What you have to do: Go line by line through the data below and count those with the string "Uncheck". Give the number only.

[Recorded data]
------

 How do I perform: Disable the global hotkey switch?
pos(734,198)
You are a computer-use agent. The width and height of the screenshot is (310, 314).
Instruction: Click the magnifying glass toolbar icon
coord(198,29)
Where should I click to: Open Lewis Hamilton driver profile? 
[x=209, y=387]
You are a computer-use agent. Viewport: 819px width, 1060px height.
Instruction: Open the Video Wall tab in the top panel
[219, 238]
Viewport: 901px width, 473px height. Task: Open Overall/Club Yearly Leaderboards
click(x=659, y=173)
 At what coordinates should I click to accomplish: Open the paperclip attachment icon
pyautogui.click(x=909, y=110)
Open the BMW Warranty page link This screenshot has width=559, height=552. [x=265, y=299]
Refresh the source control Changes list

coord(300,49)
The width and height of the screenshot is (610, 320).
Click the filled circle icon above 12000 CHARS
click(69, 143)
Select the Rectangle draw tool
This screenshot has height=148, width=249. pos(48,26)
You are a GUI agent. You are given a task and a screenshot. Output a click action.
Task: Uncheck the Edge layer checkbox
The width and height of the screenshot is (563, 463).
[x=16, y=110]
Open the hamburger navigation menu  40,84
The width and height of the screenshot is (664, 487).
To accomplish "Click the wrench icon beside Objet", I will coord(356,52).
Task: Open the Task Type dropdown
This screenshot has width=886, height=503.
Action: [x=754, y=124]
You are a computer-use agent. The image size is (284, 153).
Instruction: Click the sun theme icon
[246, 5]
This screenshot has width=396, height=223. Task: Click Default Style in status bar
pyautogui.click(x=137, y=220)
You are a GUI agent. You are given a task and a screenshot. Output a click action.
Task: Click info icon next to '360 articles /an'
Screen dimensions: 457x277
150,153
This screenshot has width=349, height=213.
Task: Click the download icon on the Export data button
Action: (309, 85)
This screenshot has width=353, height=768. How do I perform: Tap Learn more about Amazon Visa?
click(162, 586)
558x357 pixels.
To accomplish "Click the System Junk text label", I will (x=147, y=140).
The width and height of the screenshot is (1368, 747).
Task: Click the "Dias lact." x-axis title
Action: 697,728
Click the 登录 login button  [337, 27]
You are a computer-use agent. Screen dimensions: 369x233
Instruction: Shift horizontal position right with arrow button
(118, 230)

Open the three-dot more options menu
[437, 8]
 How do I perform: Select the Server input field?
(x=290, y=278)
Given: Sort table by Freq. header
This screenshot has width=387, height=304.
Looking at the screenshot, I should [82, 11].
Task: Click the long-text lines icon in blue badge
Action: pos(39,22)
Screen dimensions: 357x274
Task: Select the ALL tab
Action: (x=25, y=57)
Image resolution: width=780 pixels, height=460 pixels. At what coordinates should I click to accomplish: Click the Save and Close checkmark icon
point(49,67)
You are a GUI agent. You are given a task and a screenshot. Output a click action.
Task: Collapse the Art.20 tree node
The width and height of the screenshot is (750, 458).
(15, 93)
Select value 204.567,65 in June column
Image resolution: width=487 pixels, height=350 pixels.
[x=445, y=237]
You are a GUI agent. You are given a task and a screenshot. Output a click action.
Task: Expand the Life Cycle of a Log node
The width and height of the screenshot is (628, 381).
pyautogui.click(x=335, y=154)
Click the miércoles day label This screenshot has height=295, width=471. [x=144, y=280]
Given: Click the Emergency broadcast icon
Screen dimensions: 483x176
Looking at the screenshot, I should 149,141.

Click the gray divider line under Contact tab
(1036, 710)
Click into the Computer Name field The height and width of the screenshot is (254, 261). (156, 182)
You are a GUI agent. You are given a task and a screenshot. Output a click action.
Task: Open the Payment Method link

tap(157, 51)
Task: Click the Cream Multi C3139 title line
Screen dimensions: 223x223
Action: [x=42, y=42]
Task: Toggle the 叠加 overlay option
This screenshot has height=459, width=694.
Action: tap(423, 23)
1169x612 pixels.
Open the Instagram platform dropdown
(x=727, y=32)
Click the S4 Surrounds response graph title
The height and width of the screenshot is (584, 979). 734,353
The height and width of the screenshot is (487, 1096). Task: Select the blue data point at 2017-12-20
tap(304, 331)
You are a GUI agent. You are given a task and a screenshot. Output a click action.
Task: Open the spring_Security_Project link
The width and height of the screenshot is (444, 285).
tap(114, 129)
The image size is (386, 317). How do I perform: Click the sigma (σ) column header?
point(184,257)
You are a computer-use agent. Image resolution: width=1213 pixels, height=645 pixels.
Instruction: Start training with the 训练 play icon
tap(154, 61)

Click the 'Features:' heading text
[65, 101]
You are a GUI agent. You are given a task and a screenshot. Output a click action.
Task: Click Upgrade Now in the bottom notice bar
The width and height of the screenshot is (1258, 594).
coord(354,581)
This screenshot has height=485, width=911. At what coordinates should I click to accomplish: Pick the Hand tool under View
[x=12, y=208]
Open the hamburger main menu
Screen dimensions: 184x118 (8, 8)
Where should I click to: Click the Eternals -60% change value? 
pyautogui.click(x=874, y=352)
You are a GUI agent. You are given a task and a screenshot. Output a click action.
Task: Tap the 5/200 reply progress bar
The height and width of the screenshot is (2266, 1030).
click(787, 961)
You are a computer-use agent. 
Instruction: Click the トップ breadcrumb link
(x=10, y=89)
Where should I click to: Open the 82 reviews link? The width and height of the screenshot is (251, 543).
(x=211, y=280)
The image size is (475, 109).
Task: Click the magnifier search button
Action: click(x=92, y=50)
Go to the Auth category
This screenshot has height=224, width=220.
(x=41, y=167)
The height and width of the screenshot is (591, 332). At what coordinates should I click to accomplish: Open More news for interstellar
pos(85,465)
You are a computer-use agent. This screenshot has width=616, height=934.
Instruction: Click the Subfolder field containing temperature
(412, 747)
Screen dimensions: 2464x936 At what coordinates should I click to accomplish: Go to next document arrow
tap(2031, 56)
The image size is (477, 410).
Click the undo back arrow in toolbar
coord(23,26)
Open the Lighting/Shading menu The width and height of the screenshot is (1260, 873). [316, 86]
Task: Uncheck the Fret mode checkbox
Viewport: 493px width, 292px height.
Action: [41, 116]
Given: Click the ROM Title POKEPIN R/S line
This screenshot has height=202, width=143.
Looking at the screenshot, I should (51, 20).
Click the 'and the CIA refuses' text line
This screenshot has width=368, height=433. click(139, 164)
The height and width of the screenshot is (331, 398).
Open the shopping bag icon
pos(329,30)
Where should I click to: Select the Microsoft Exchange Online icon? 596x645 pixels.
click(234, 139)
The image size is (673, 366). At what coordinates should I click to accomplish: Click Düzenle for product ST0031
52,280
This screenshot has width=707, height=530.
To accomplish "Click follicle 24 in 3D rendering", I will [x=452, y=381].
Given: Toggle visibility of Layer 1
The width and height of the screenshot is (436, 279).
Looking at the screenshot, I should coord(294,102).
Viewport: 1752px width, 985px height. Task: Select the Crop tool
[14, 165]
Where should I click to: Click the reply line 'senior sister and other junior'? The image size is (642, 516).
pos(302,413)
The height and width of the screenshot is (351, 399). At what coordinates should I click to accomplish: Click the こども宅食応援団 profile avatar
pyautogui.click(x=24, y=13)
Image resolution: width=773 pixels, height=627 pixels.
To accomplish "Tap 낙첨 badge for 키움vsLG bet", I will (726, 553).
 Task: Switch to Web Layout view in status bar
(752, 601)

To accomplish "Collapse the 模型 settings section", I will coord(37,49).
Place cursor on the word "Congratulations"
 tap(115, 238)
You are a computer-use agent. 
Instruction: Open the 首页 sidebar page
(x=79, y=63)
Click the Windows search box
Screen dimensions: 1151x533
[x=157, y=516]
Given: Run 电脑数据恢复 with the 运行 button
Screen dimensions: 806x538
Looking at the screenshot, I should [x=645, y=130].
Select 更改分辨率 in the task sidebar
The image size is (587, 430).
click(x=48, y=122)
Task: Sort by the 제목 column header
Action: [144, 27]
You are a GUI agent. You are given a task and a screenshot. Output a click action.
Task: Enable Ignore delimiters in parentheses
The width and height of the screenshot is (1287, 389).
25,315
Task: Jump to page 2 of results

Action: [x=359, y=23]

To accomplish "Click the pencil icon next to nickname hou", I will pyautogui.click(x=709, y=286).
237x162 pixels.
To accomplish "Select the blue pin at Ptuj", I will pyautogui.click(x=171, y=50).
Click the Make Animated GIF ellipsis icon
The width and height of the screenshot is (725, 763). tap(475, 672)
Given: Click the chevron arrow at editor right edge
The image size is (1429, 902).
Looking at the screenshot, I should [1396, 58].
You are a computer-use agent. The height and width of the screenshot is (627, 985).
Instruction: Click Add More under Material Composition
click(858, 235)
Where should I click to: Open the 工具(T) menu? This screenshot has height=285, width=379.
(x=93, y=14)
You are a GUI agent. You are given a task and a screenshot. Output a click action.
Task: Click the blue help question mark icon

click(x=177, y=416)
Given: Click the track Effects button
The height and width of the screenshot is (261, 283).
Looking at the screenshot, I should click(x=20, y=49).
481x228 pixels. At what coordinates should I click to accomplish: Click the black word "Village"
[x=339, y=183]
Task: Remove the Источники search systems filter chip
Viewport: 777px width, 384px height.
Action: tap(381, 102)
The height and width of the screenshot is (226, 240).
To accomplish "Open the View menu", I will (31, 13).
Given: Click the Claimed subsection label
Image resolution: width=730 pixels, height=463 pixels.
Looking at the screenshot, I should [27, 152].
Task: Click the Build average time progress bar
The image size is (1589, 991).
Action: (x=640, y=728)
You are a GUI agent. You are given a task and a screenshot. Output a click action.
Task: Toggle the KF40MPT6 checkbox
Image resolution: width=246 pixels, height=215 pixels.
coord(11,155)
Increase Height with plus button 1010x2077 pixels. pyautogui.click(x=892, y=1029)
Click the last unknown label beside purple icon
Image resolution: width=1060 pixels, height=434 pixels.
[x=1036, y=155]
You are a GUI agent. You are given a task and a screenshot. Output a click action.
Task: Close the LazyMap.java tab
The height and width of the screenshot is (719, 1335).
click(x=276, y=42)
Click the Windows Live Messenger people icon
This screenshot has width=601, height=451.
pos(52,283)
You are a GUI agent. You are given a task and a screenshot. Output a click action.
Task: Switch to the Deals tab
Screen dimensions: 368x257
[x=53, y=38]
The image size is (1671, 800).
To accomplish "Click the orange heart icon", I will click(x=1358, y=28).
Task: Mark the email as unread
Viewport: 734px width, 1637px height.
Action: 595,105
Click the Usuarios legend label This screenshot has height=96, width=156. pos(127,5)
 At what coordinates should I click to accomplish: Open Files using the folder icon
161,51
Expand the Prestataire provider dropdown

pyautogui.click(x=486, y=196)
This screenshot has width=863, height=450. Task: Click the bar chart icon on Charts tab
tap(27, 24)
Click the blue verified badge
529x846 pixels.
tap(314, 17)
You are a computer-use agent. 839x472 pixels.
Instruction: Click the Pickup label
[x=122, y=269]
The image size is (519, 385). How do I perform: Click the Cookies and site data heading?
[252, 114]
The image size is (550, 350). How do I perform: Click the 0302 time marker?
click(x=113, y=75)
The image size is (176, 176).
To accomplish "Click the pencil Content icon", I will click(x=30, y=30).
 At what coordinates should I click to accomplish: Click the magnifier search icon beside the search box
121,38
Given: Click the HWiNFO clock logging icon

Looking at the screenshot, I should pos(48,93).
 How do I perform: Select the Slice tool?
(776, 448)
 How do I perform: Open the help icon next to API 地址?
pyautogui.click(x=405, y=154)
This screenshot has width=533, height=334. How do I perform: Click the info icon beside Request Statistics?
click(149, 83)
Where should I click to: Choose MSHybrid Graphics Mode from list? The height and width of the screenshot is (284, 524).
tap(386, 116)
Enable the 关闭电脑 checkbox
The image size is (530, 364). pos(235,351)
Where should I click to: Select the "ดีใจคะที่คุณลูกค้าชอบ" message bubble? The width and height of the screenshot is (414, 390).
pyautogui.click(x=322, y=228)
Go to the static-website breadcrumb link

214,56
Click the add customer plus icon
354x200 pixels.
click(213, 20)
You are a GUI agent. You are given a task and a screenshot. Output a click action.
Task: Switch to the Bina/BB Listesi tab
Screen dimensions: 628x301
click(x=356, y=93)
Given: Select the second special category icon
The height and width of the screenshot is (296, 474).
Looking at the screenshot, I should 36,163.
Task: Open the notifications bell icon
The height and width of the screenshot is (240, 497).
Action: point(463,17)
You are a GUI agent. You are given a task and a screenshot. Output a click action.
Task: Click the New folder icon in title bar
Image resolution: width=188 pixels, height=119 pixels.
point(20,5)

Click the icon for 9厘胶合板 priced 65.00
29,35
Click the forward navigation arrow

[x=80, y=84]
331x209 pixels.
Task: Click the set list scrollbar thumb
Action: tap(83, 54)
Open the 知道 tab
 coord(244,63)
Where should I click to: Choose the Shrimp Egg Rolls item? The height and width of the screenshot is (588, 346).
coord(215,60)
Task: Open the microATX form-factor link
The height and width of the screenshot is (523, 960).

------

Answer space: 2